Après avoir tenté un timide rebond vendredi et lundi après une nette chute en milieu de semaine dernière, «les cours du brut sont à nouveau en baisse mardi, à l'unisson d'un repli des marchés boursiers, car l'incertitude sur les élections italiennes effrite l'appétit des investisseurs pour les actifs jugés risqués» telles les actions et les matières premières, soulignait Myrto Sokou, analyste du courtier Sucden.

À l'issue d'élections législatives dimanche et lundi, la coalition de la gauche italienne menée par Pier Luigi Bersani a obtenu une majorité de sièges à la Chambre des députés, mais, au Sénat, la droite disposerait de plus de sièges, et aucune majorité claire ne se dégage, même en cas d'alliance entre la gauche et le centre emmené par le chef du gouvernement sortant Mario Monti.

«L'Italie apporte un regain d'incertitude sur les perspectives politiques et économiques au sein de la zone euro, alimentant une volatilité accrue des échanges sur le marché», car un blocage politique en Italie pourrait remettre en cause la poursuite des réformes économiques entreprise par le pays sous l'impulsion de M. Monti, observait Mme Sokou.

Par ailleurs, les opérateurs faisaient preuve de prudence alors qu'avaient repris mardi, après plus de huit mois d'interruption, des négociations entre l'Iran et les pays du groupe 5+1 (Chine, États-Unis, France, Royaume-Uni, Russie et Allemagne) sur le programme nucléaire de Téhéran, soupçonné par les Occidentaux d'avoir des visées militaires.

Le groupe 5+1 devrait proposer «une baisse de certaines sanctions sur le commerce de l'or, celles concernant l'industrie pétrochimique et certaines sanctions bancaires» en échange de concession de la part de Téhéran, selon une une source du groupe 5+1.

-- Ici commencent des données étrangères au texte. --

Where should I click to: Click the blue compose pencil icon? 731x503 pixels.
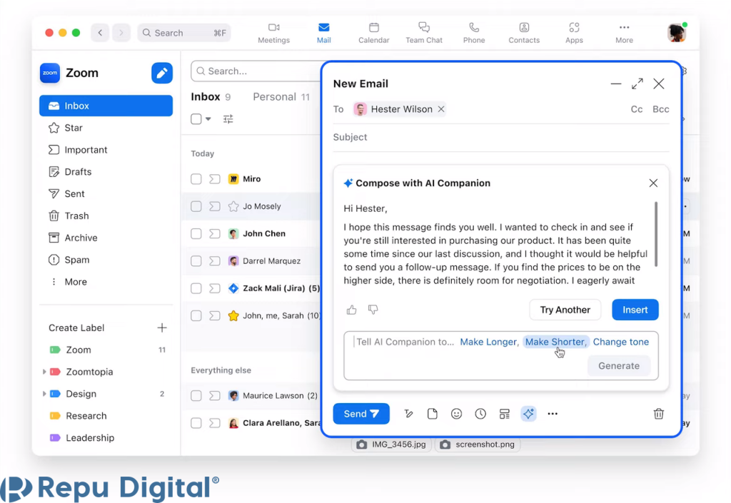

«Même s'il est peu probable que la reprise mardi des pourparlers aboutisse sur des avancées importantes», étant donné les divergences persistantes entre l'Iran et les grandes puissances, «tout signal positif montrant un rapprochement lors de la rencontre» pèserait sur les cours du pétrole en diminuant quelque peu les craintes d'une escalade des tensions géopolitiques au Moyen-Orient, estimaient les experts du cabinet JBC Energy.